Philip Mudartha, Mumbai Mon, March-24-2014, 12:11
@Benedict Noronha The American Democratic Systems are very complex. It is factually incorrect that candidates to be elected as their representatives in the Congress are barred from contesting after say three terms. No, they can contest as many times as they are given party ticket or contest as independent. The former house speaker, Nancy Pelosi, at 76 yrs, has contested fourteen times and is likely to contest again. Only President and Governors have term limitations, currently for President being two consecutive terms.

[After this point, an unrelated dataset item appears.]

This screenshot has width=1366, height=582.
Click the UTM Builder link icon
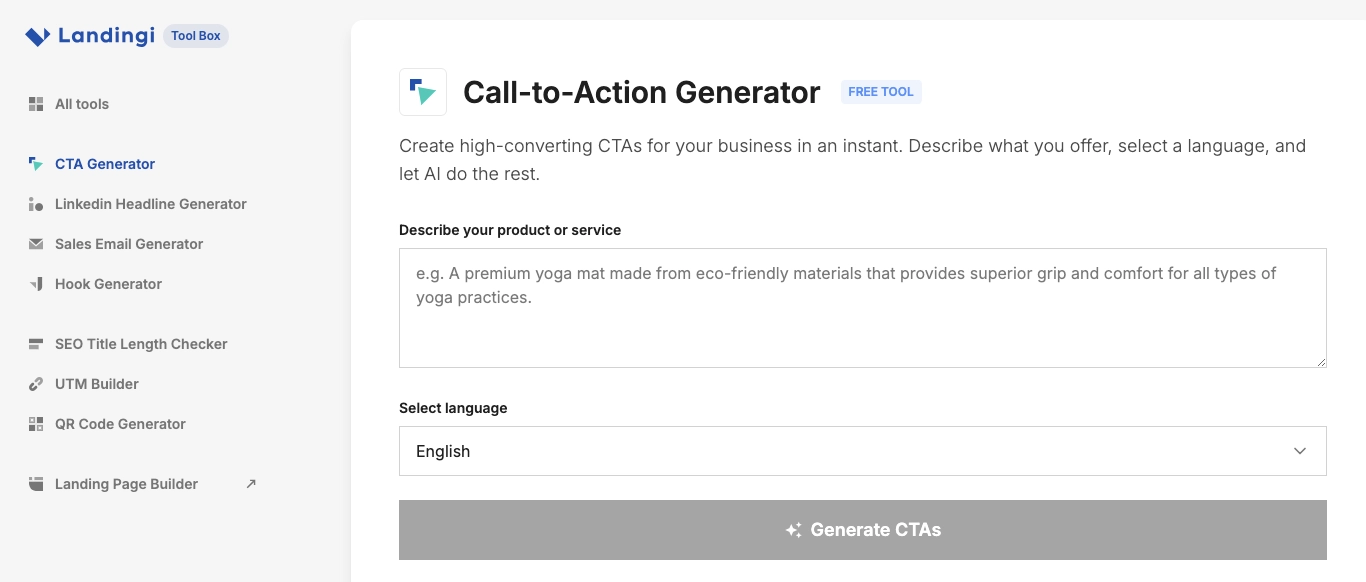click(36, 384)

Benedict Noronha, Udupi / India Sat, March-22-2014, 6:52
The Article by Dr Eugene D souza is an excellent recollection of India of our times.It shows clearly that man being a social animmal, greedy for money, name and fame, all these ups and downs happen. None of these leaders worked for comon man of India. The root cause is youngsters did not take politics seriously and engaged in pen pushing luxurious jobs. and even did not cast their vote effectively. I stressed that we must follow American patter of elections and there must be a restriction of representation say for THREE terms and the candidates must be under 65 years. The age restriction is to have retirement age for every field and after 65 only President, Vice President and party leadership. This would have controlled a well defined democratic values. Mr Rahul Gandhi s thinking is almost close to this but his party leaders at the top do not accomodate his ideas and views fully. That is the problem. Yet I maintian that it is Indian National Congress gave an effective ( with defects) Leadership that only will do so in future also. Therefore all like minded people must think loudly to strengthen INC and bring about a change of younger generation to rule India.CAST YOUR VOTE !

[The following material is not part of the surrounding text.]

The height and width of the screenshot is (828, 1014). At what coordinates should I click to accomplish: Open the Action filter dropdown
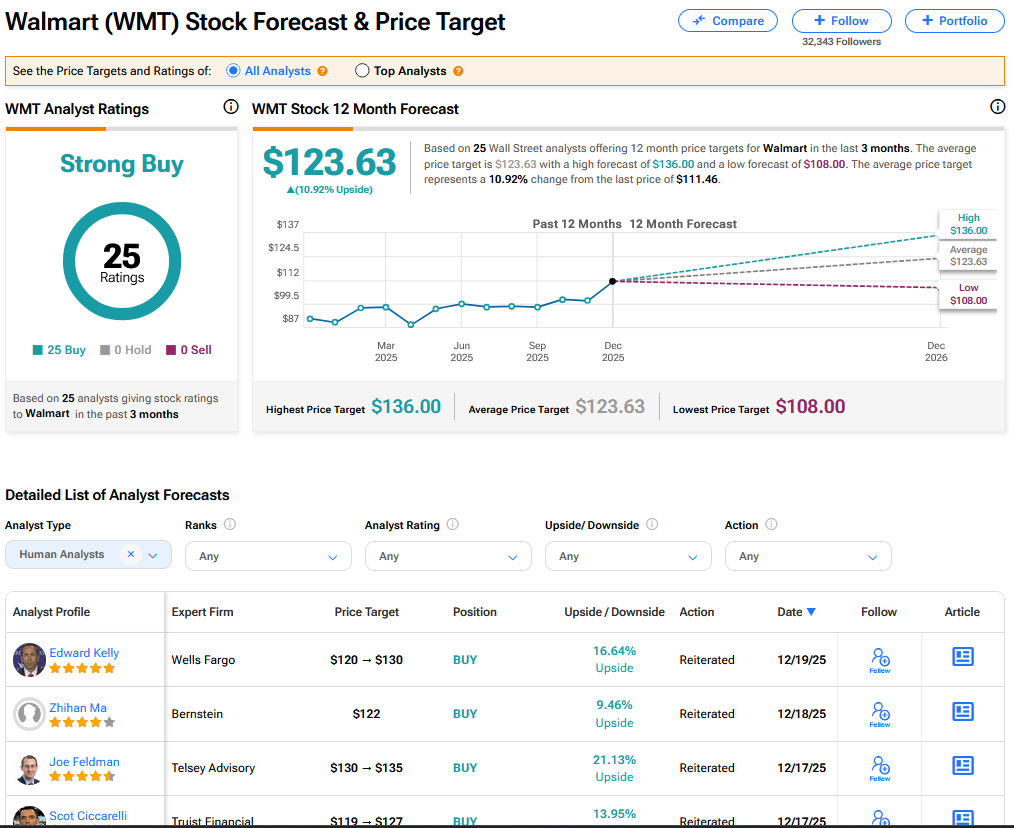point(808,556)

Ronald Sabi, Moodubelle Sat, March-22-2014, 3:00
Indira Gandhi was one among the few most powerful leaders India has ever seen. She crushed Khalistan movement and nationalized banks. Today both these steps are seen mighty bold and saved India from further disaster. Corruption started showing ugly head after Indira s departure. Today we need a powerful leader like Indira to crush Kahmir problems and other major problems. At the current scenario, we can not see a person of this desired caliber!
Philip Mudartha, Mumbai Fri, March-21-2014, 10:08
I saw Derek O Brien, TMC spokesperson and RS member, making an eloquent case for a non-BJP non-INC alternate front on a private TV channel. BJP at the head of NDA has ruled for six years. INC at the head of UPA rules since ten years. Both are two sides of the same coin. There is hardly ny difference on any policies except the social base they represent. Therefore, a third force must emerge. Only it is not yet on our political horizon. AAP holds such a promise, but it is just an enfante terrible yet.